Bringing you up to speed...

So I last posted in the Simple Woman's Daybook about the stitches being removed and camping... since then both have happened and neither went quite as planned.Link
I think I'll talk about camping in a separate post with some lovely shots Hubby got :)

That means for now I am back to not explaining what makes Monica so Medically Mysterious! :-/
In 2006 I posted "Really have something to say?" and oddly enough my stats page says people still find it a few times per week! Maybe I am not alone in my mystery???

On occasion, and for no apparent reason, I loose consciousness completely and seem to have a seizure. It has been 5 1/2 years since the last time I did so... until Friday the 1st after I had the stitches removed. It was a hot day, and we were rushed, so I didn't eat very well (bad idea for someone with blood sugar issues, I know) then we had to wait about 15 minutes in the heat of the day for the office to open back up after lunch break. The site of the cyst removal was painful still, but I found out it was infected and not healed at all when Dr removed the stitches. She cleaned it and poked at it (OUCH) asking if it hurt. It was sometime after that when I felt like I would faint. I said so, lay down on the table-bed thing and then woke up there confused. :-/ I did better this time coming back to consciousness than usual, and I guess it is a blessing to have a medical professional see it to describe it to the Neurologist she wants me to see. I was only out for about a minute, and took only about a half hour to 45 minutes to mostly recover.

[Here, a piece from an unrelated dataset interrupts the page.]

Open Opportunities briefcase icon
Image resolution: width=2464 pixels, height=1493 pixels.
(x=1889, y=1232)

They sent me for an MRI stat and I have not heard a thing about it, so I'm guessing it was normal like the last one I had 13 years ago. In case you have never had an MRI, they are loud and confined; they feel like they take a long time too! We had to have a dye injected to give contrast, and being last minute I had no plan for back up food for my nursing baby! Thankfully, the quick Google search reassured us that it was a minimal risk to her to ingest what little would go through the breast milk and we soldiered on.
I had to have valium with my other MRI as I have had issues with confined spaces, but they are not so bad any more and I did just fine with this one sans drugs. I had friends praying and I truly felt like I was being held by God as I lay there trying to hold still. As loud as it was there, even with ear plugs, it was (in a strange twist) a restful place, where I was still before my Abba and enjoyed (as best as one could) the solitude together.

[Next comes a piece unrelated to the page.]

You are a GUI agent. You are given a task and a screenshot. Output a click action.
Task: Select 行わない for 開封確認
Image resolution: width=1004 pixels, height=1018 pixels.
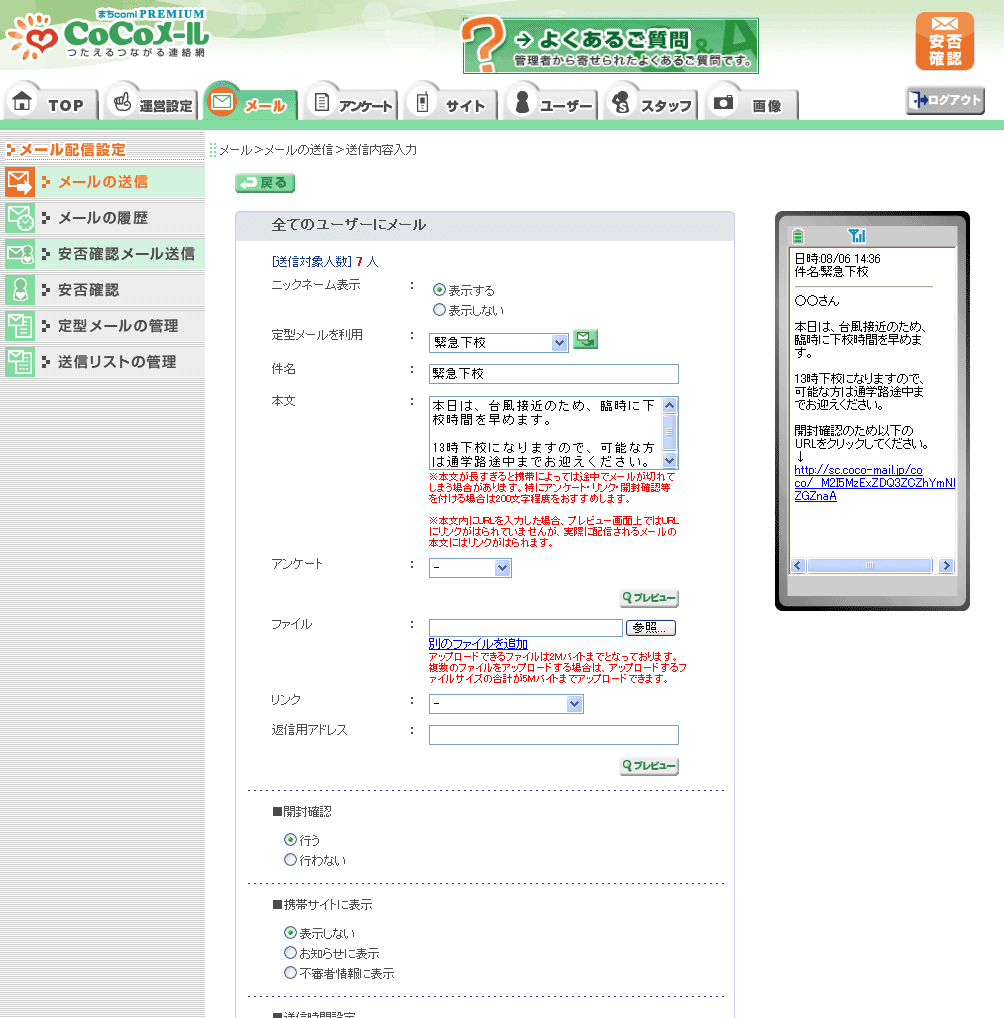click(291, 860)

So now I am supposed to make an appt for a Neurologist again, and see if we can once again say it isn't epilepsy. I don't really want to go, have tests and hear "I don't know" again. I think it is a waste of our time and our money! One the other hand, what if we do discover something that we didn't before? What if finding it would be helpful to one of my children later in their life? What if the 5+ years since my last few tests and the 7+ years since my last real Neuro visit have given Medical Science a chance to figure out a few of my oddities???
I had felt before like the enemy of our souls was trying to get at me with the appliance failures from November til now: Vacuum, Dishwasher, Dryer & Washer (old then the new) then a different new washer failure, the swamp cooler needing a few parts it shouldn't have, the oven temp gauge on the fritz, and it seemed endless! So now we seem to have bodies breaking down... over a month of pass-the-illness and mystery-illness-roulette; a couple/few infections for me and rounds of antibiotics (which I rarely/never take... but did this time) and then the return of this strange seizure like event that I thought I was finally through with. It made me wonder if the enemy is just changing tactics? Is this just some distraction from what is really important? Is this some sort of testing or "sifting" to further refine my view of God?
Is it all of those things? none of them?

I left out all of the explanations I have in the '06 post, but there are links to some good information on Hypoglycemia, Epilepsy, and Non-Epileptic Seizures. I guess I'll have to keep this posted with what we decide needs to be done or not done, and any "official" Specialist answers... or lack there of. ;)

Prayers appreciated!

1 comment:

traceylynndel said...

Scary. Yes, it was good to have a medical professional watching this time. Perhaps you are right about the attacks.